Copy the lines below, word for word, from the first through the line containing "Given: Click the COURSE CURRICULUM heading". Leave the pictures out.

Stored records

####

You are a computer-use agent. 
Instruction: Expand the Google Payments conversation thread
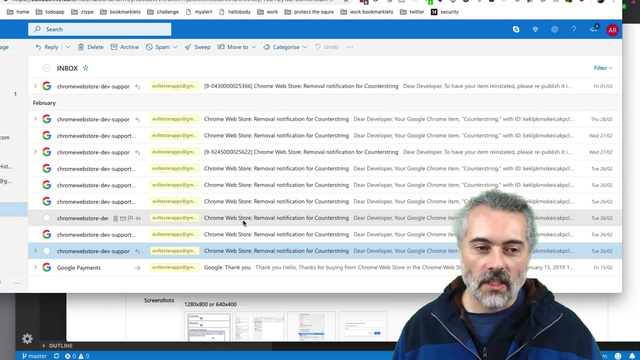click(x=35, y=267)
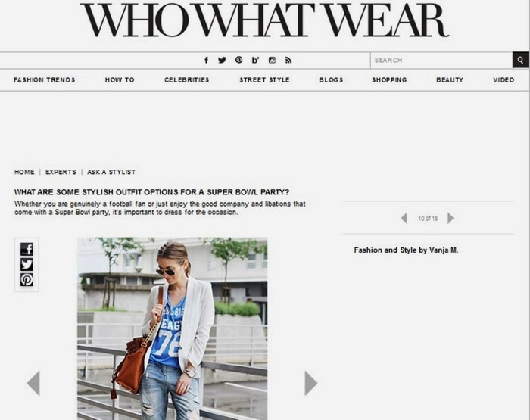530x420 pixels.
Task: Open the header Instagram icon
Action: pyautogui.click(x=272, y=60)
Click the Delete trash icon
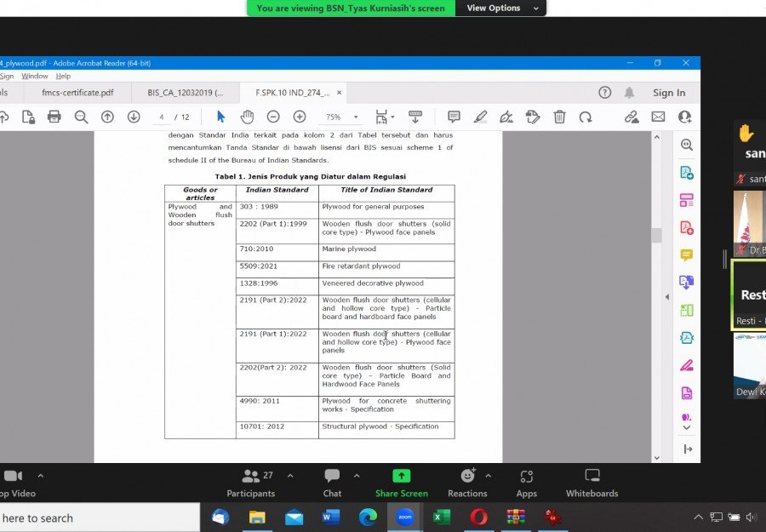 (x=559, y=117)
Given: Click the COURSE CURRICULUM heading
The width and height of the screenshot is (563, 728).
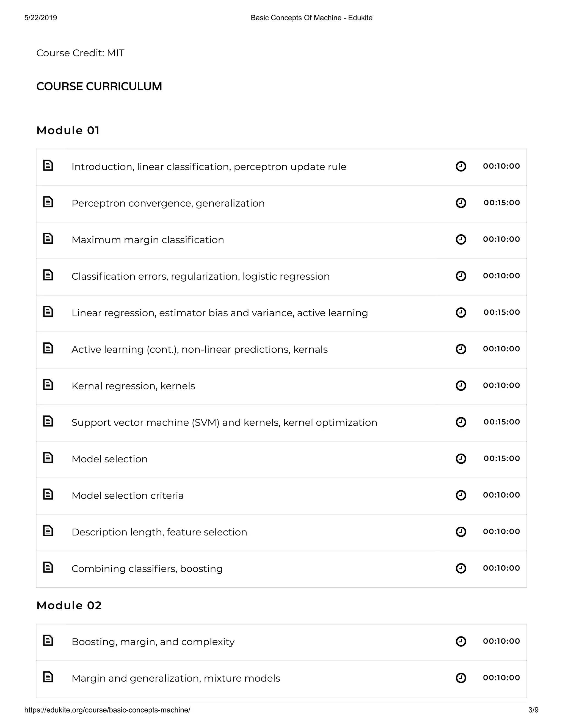Looking at the screenshot, I should (99, 86).
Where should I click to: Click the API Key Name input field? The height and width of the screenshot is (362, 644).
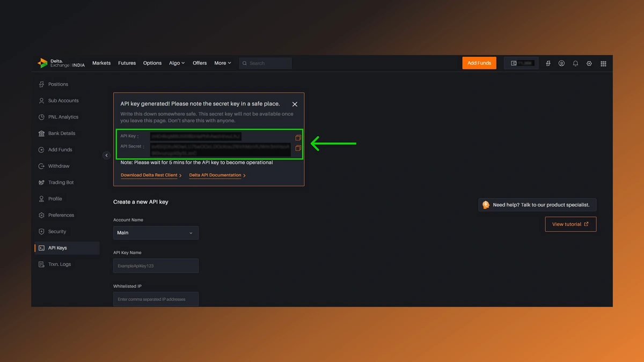156,266
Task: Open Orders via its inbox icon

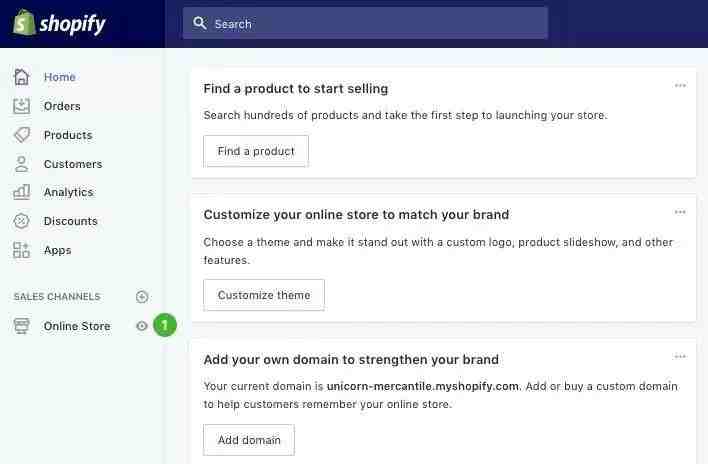Action: point(21,106)
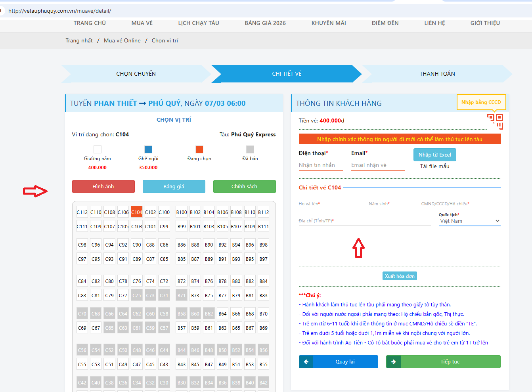
Task: Click the Tải file mẫu link
Action: pyautogui.click(x=434, y=166)
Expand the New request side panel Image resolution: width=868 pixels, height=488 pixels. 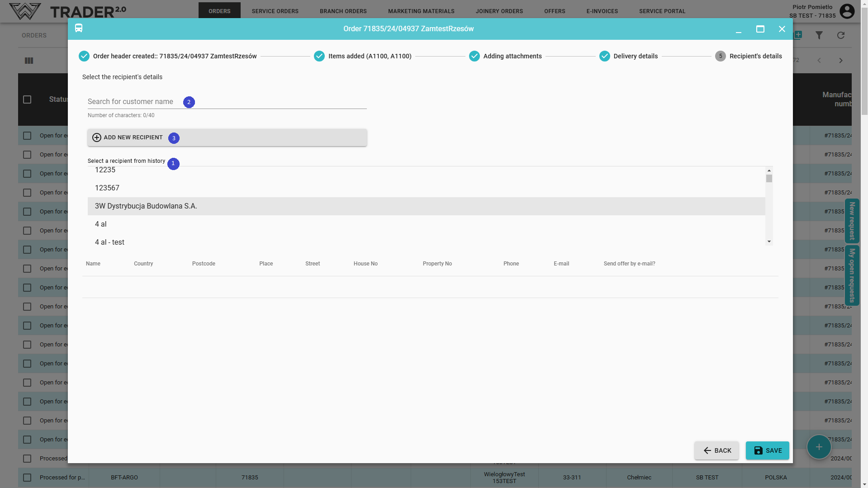(x=852, y=221)
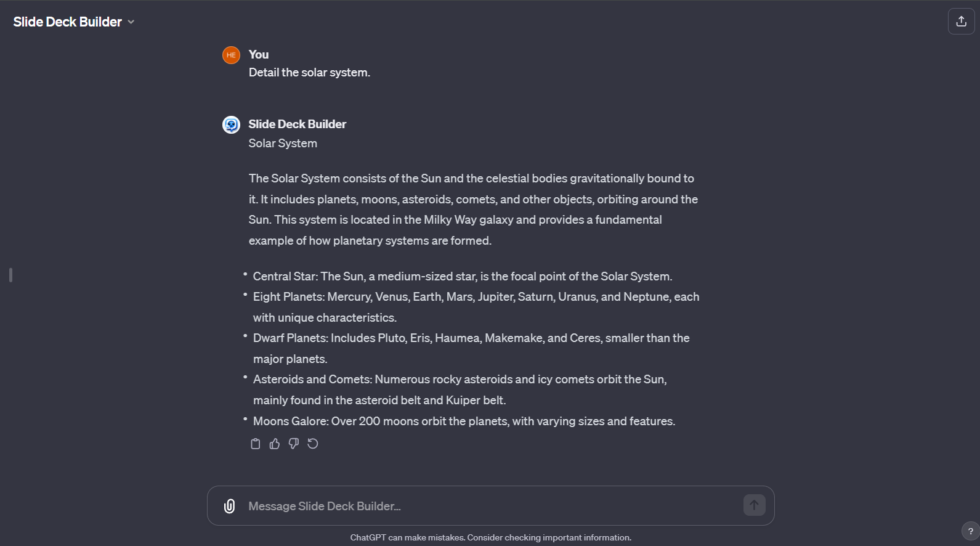Click the ChatGPT can make mistakes disclaimer

pos(490,537)
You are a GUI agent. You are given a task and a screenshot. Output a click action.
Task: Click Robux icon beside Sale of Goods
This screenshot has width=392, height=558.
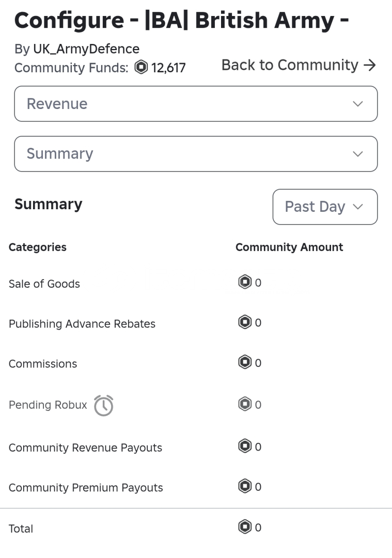244,282

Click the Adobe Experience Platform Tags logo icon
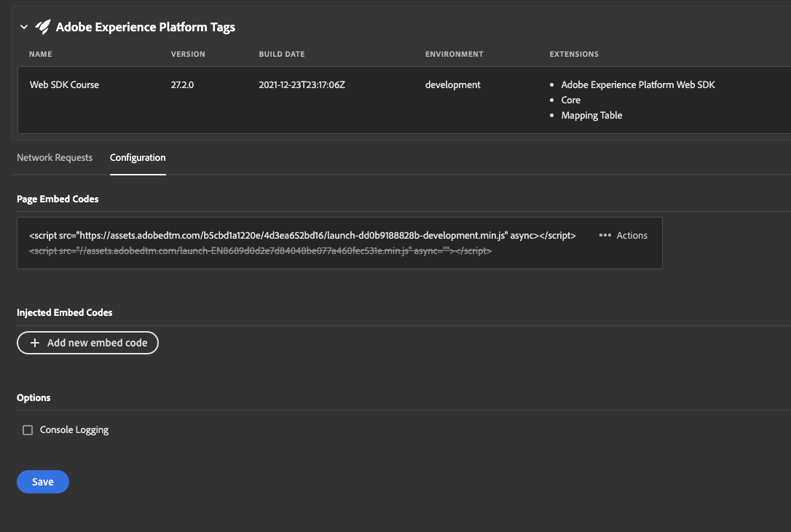coord(44,26)
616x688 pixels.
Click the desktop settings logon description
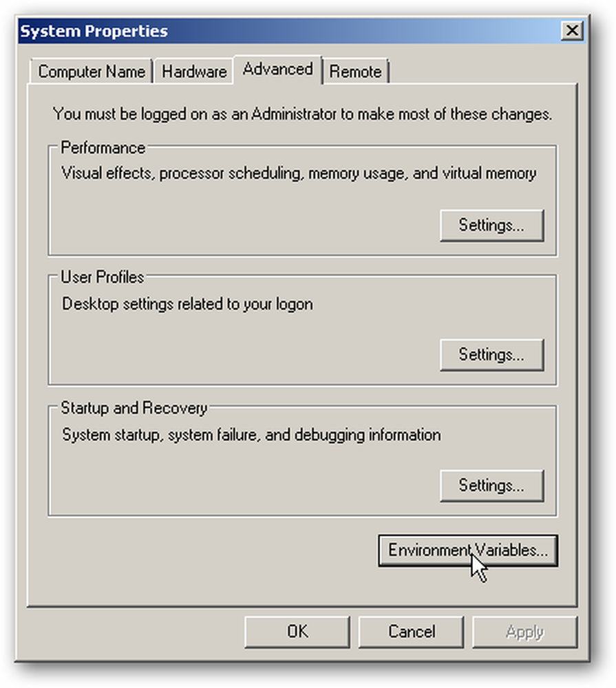187,304
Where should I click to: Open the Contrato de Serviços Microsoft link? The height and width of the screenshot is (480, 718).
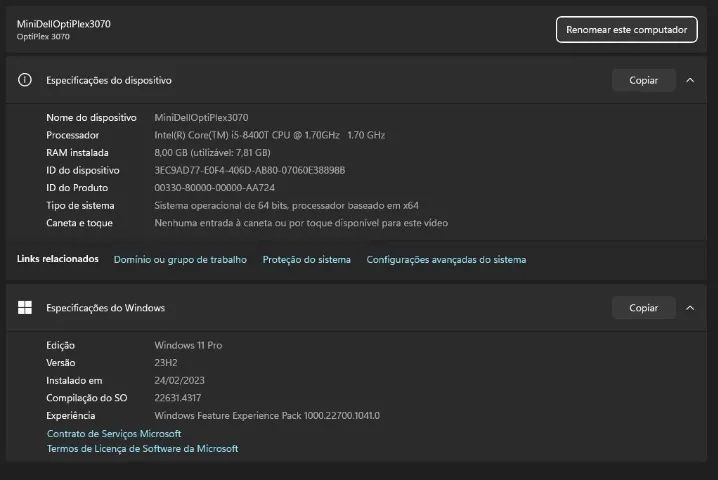pyautogui.click(x=114, y=434)
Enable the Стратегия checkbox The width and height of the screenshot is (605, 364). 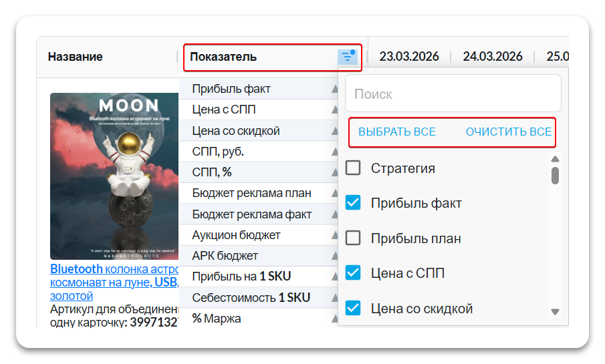353,168
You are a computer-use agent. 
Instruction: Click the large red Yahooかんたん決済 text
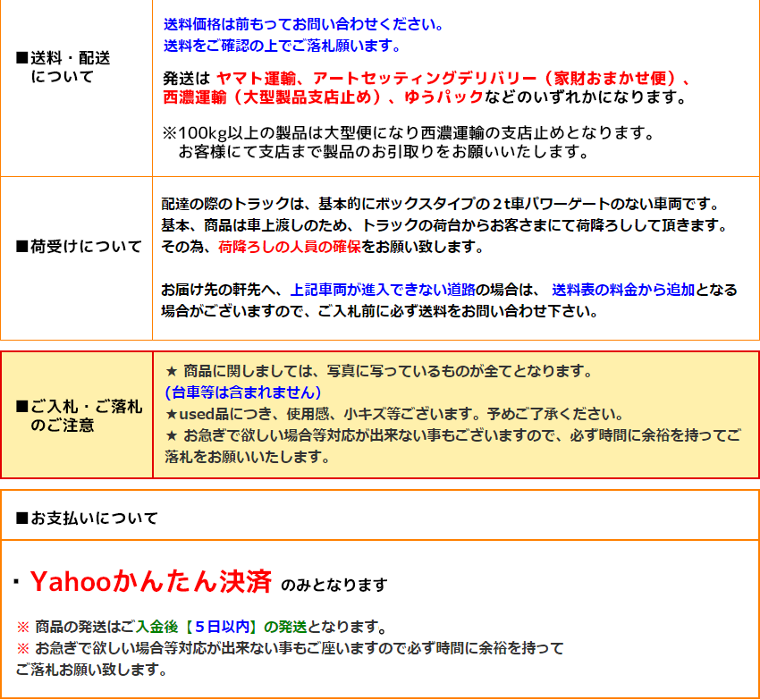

####

→ **SOLUTION TO THIS EXERCISE**:
You are a computer-use agent. 
Instruction: Expand the Google Payments conversation thread
click(x=35, y=267)
530x420 pixels.
Task: Open the header Instagram icon
Action: pyautogui.click(x=272, y=60)
Click the Delete trash icon
 (x=559, y=117)
Given: Click the COURSE CURRICULUM heading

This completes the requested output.